Cairn Energy slashes costs amid pandemic, oil price collapse
Cairn Energy updated the market in light of the Covid-19 coronavirus pandemic on Friday, saying it was “proactively reviewing” each of its assets and related capital expenditure programmes.
The FTSE 250 company said “significant” reductions and deferrals had already been identified for the 2020 programme, representing an overall 23% reduction in capital expenditure for the year.
Further initiatives relating to the whole forward programme were also under active discussion with joint venture partners and other stakeholders.
Those changes were not expected to impact the firm’s previously-disclosed production and production cost guidance for 2020.
At its producing assets, Cairn said planned 2020 capital expenditure on the UK assets was expected to be less than $45m, reduced from the original forecast of $65m as a result of cost savings identified, and the deferral of certain activities planned for the Catcher fields.
Looking at its development assets, the company said the Sangomar joint venture partnership was working to assess several substantial initiatives to reduce and re-phase capital expenditure.
At the current stage, based on initiatives already identified, Cairn said it was expecting net capital expenditure on Sangomar to be less than $330m for 2020, down from the original forecast of $400m.
It said a broader review of capital expenditure for 2020 and future years was ongoing with the joint venture, and an update on the results of that would be provided in due course.
On the exploration front, Cairn said all forward capital expenditure on exploration and appraisal activity was now deferred, with the exception of ongoing operations on the Eni-operated Ehecatl well in Mexico.
Capital expenditure on exploration in 2020 was now anticipated to be about $100m, down from the initial forecast of $150m.
The company said it was “well funded” from existing sources of financing, with a 2020 opening cash position of $255m, proforma for the sale of its Norwegian subsidiary, which completed in February.
It was expecting continued cash flows from UK production, which was expected to be between 19,000 and 23,000 barrels of oil per day in 2020, with 36% of mid case production hedged at $62 per barrel Brent and a targeted all-in production cost of below $20 per barrel of oil equivalent.

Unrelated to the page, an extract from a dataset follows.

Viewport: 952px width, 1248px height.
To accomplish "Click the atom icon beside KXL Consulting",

The company also noted its undrawn $575m reserves-based lending facility, which included an accordion option to increase commitments by up to an additional $425m on the inclusion of Sangomar in the borrowing base assets.

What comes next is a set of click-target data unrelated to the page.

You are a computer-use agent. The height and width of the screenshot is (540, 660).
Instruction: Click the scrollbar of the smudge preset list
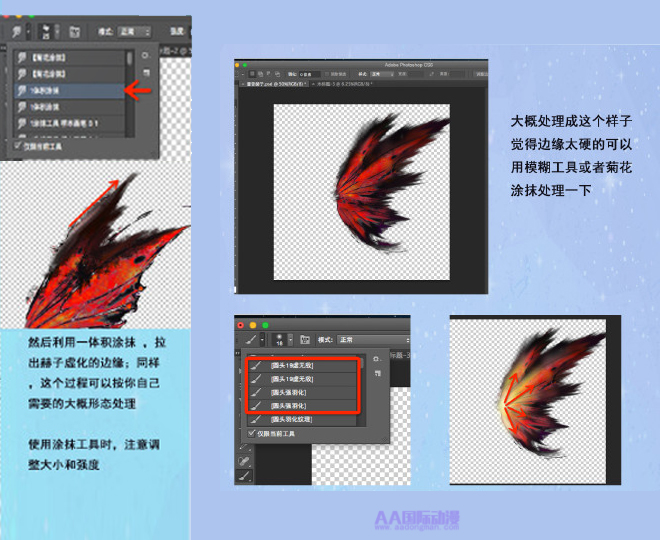click(129, 95)
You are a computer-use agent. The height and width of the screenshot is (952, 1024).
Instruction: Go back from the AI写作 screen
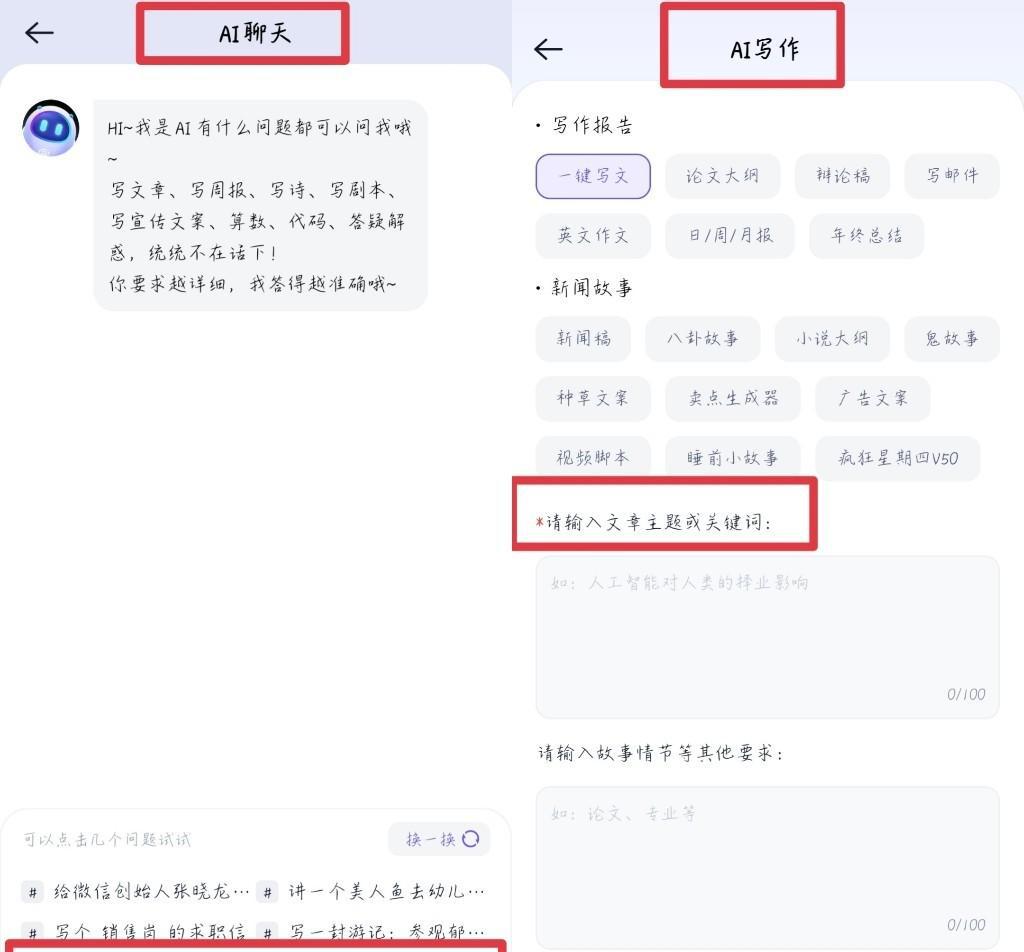click(x=548, y=49)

An update on the actual additional debt capacity determined by the inclusion of Sangomar in the facility would be provided, the board said, as discussions with lenders progressed.
“The health and safety of our staff and contractors remains our primary focus in these challenging times,” said chief executive officer Simon Thomson.
“We have also moved quickly to adjust our forward capital programme to current market conditions.
“Our balance sheet remains strong and we are proactively reviewing options for further capital expenditure savings and deferrals, whilst retaining the financial flexibility to add value on an ongoing basis.”
At 1039 GMT, shares in Cairn Energy were down 4.29% at 82.6p.